Generative AI

How Luxury Brands Bet On Generative AI To Solve Old And New Challenges


Generative AI (GenAI) has taken the world by storm since OpenAI released ChatGPT in late 2022, a version that suddenly captured the minds of the public thanks to the richness and diversity of the responses it could bring to users’ questions.

For the Wall Street Journal, GenAI stands to double the rate of US productivity growth after a decade of widespread adoption and to add trillions of dollars a year to global economic output.

In contrast to what happened a decade ago, when luxury brands almost denied the relevance of digital, they have been quick this time to join the bandwagon.
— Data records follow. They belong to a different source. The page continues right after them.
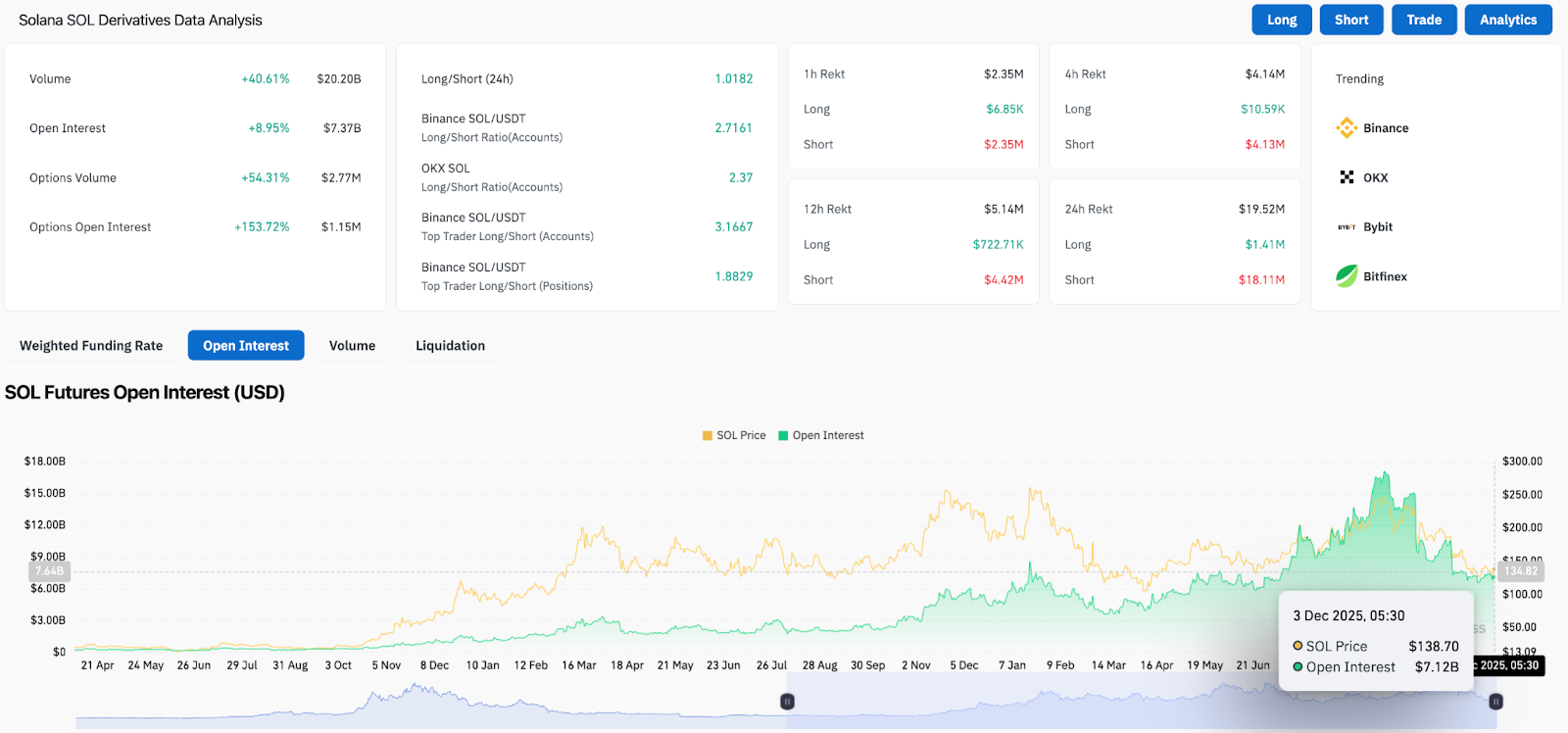The image size is (1568, 733).
Task: Switch to the Weighted Funding Rate tab
Action: 91,346
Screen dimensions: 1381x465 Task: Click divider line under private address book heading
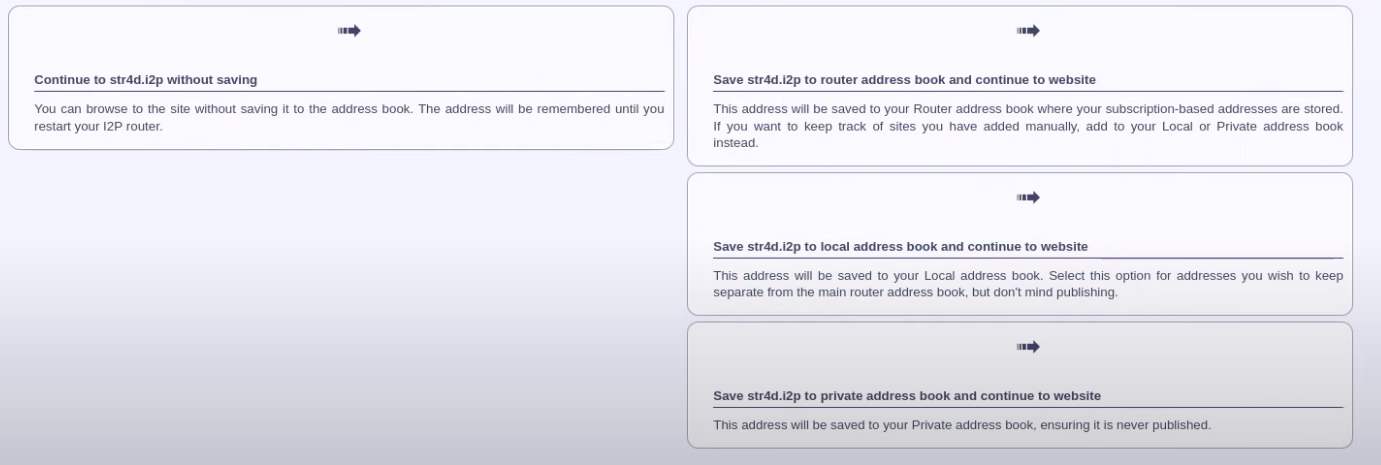[x=1028, y=407]
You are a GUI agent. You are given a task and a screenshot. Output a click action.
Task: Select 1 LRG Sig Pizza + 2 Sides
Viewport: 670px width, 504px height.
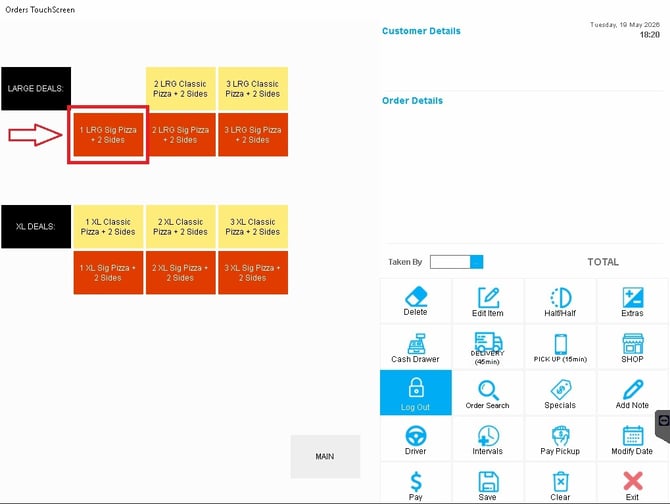(x=108, y=135)
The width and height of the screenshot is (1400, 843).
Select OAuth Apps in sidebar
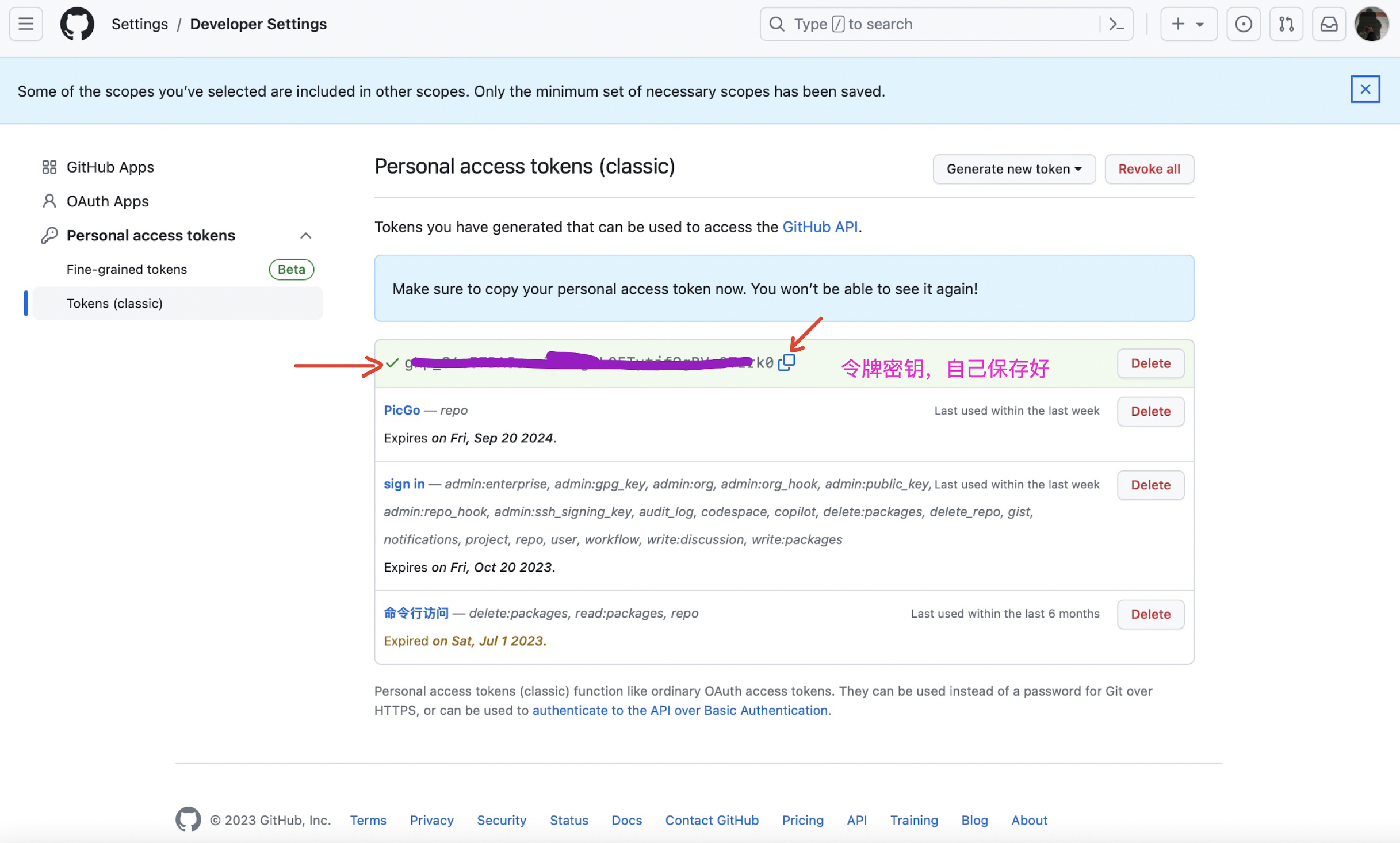coord(108,201)
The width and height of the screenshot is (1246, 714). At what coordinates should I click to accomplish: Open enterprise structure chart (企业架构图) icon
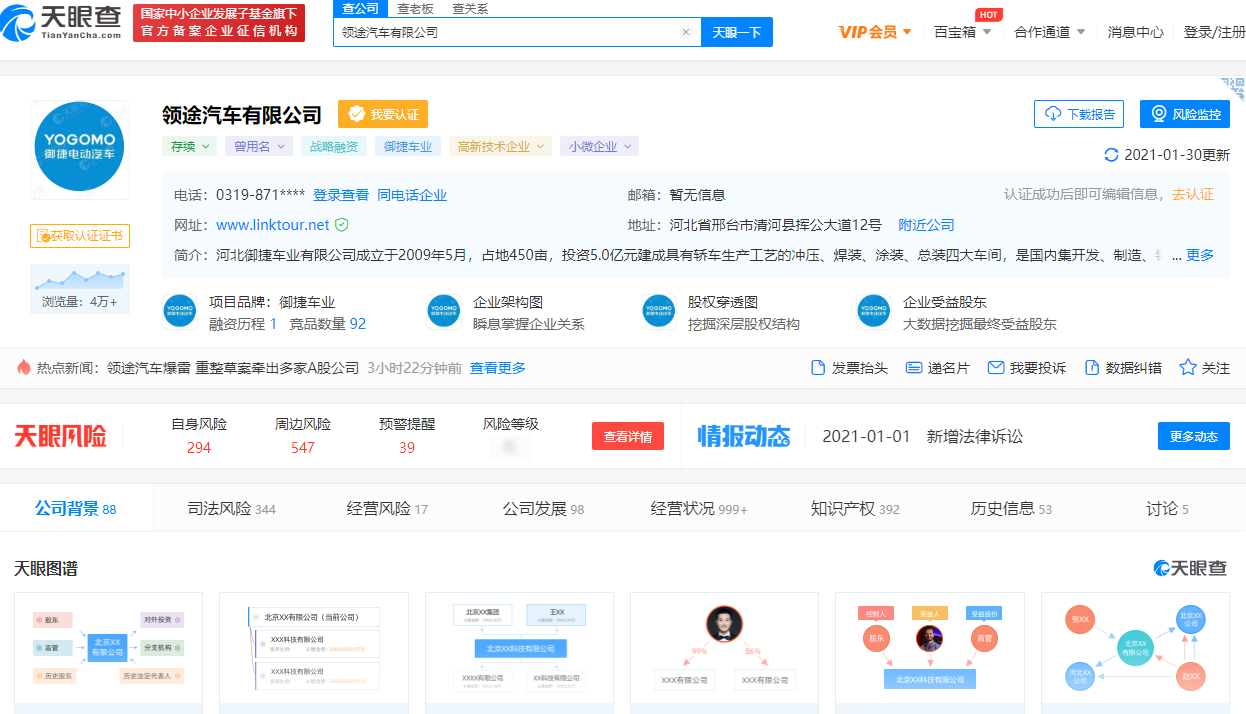(443, 311)
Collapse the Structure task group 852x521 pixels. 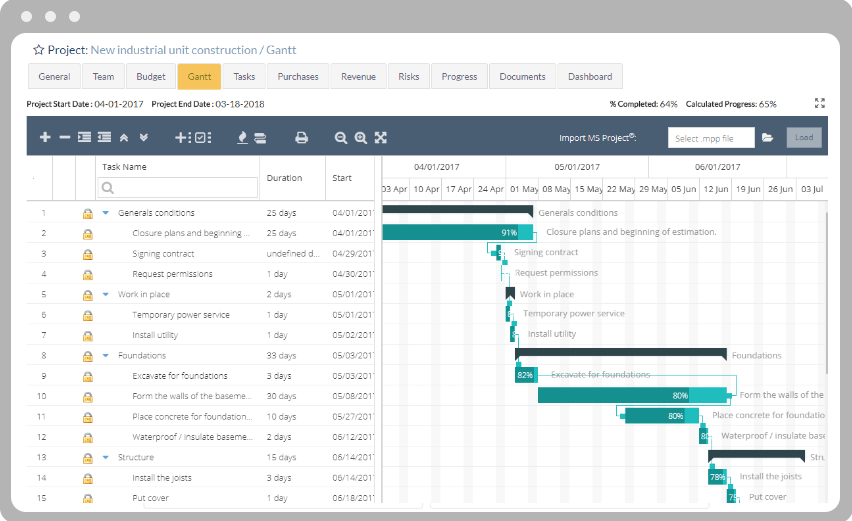106,458
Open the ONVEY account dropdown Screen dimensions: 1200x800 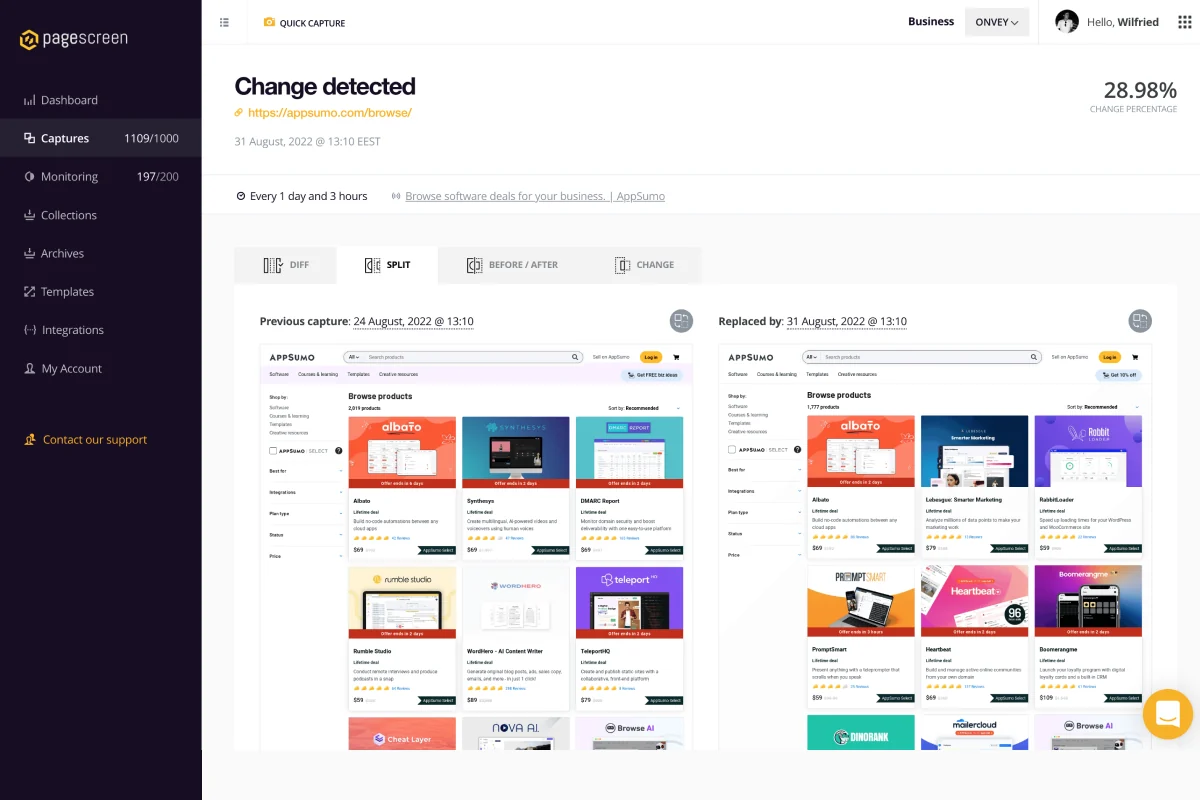(997, 22)
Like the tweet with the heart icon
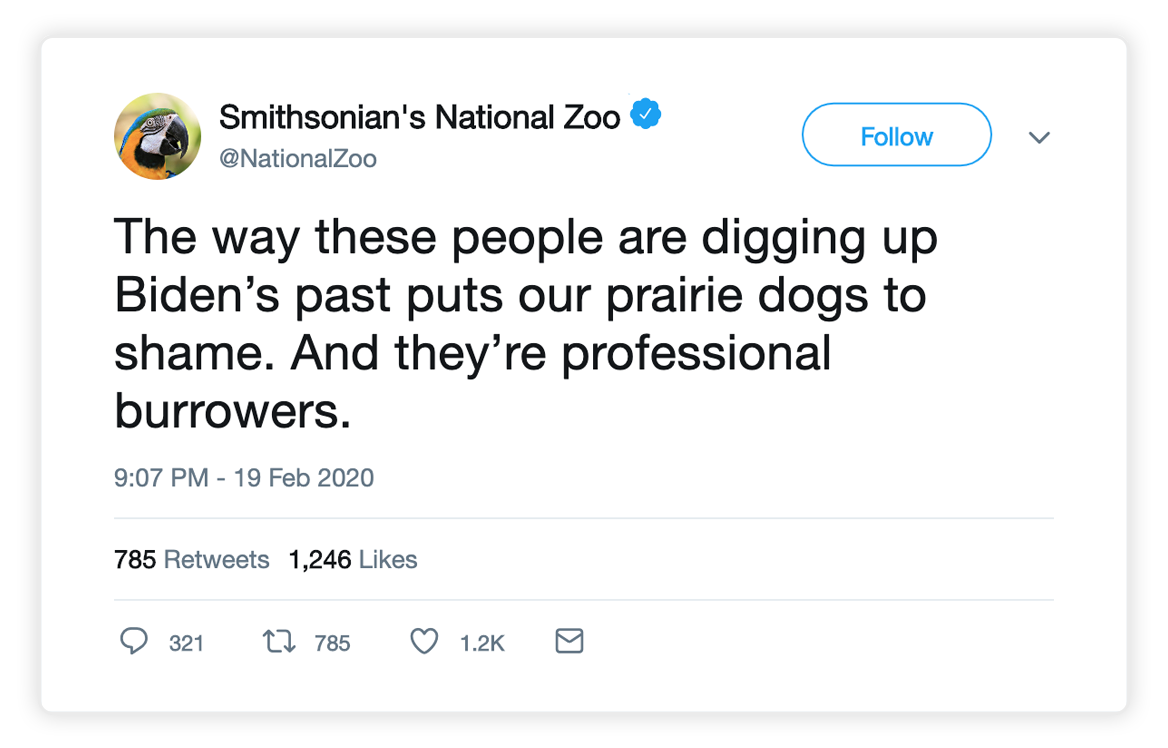Viewport: 1168px width, 748px height. pyautogui.click(x=425, y=641)
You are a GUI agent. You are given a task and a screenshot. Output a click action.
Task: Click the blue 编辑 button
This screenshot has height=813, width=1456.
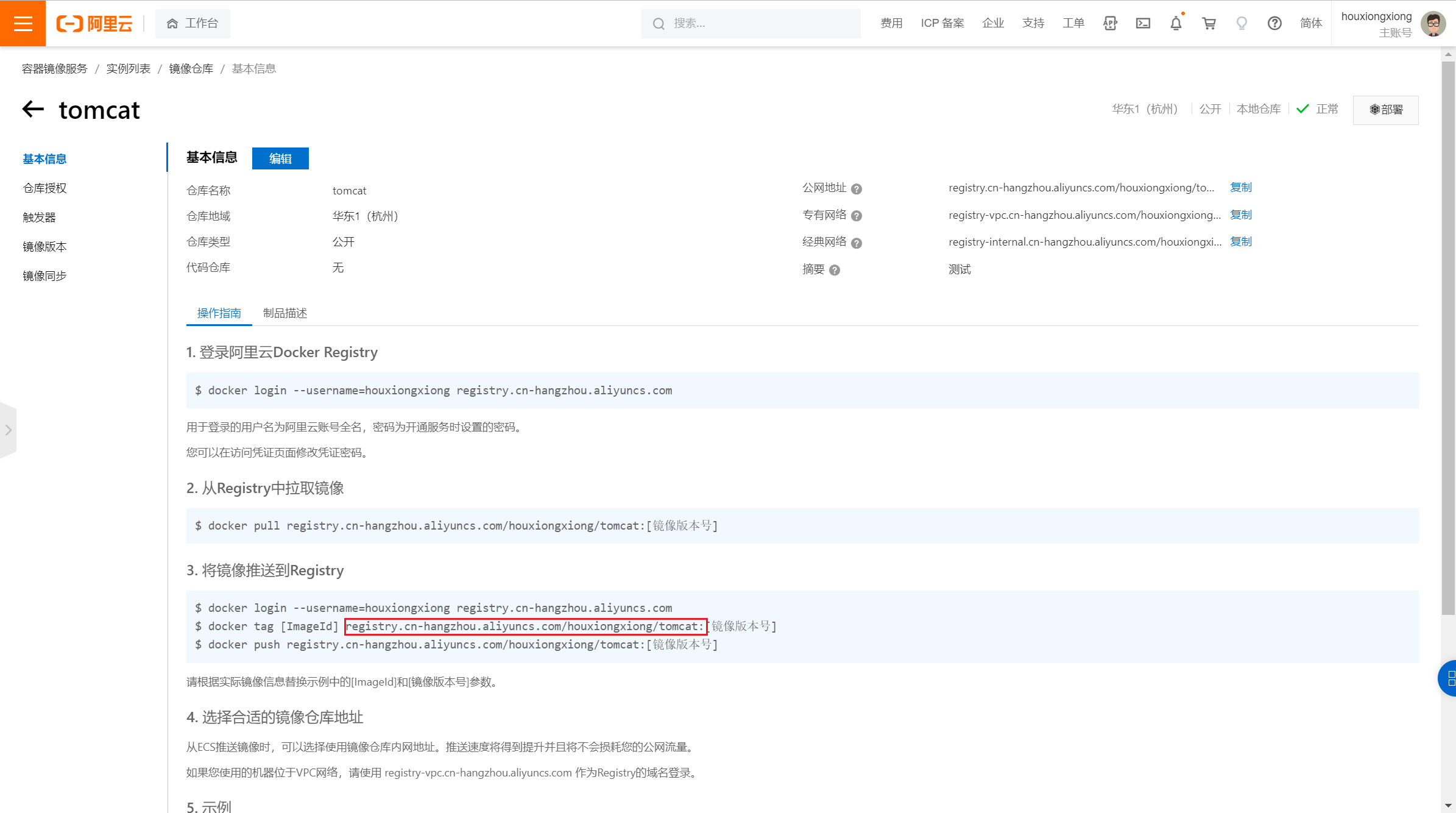click(x=280, y=158)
It seems they have good reasons. According to McKinsey, “In the next three to five years, generative AI could add $150 billion, conservatively, and up to $275 billion to the apparel, fashion, and luxury sectors’ operating profits.” But have they?

In early 2023, Kering, the parent of brands including Gucci and Pomellato, launched an experimental platform called KNXT, where users can chat with Madeline, a ChatGPT-based luxury personal shopper. “Madeline can understand natural language requests and suggest products from Kering’s portfolio, as well as provide insights on fashion trends and destinations,” said Bing’s AI Chat when I queried which type of use cases could emerge for luxury brands. In May 2024, Madeline was under “maintenance”, with no announced reopening date.

The current article explores GenAI opportunities in luxury sectors. The following, its limitations.

Luxury brands have taken four avenues to experiment with GenAI to create and capture value. The central message is that technology is never an end per se. When deciding where to experiment with this technology, decision makers need to define first the strategic purpose (the pain point to be solved) and vision.

What’s changing with GenAI

What’s different with GenAI compared to previous generations of AI (they go all the way to 1956)? LLMs are trained on even more massive amounts of data (in fact, the global internet content), allowing them to generate human-like language or images. The technology is based on deep learning approaches where the neural network identifies patterns and relationships in existing data sets (typically, all types of information available online) to create new content where none existed before, based on contextualized probabilistic calculations of what could complement the missing data series. This content can take the form of text, image, video, audio, and code.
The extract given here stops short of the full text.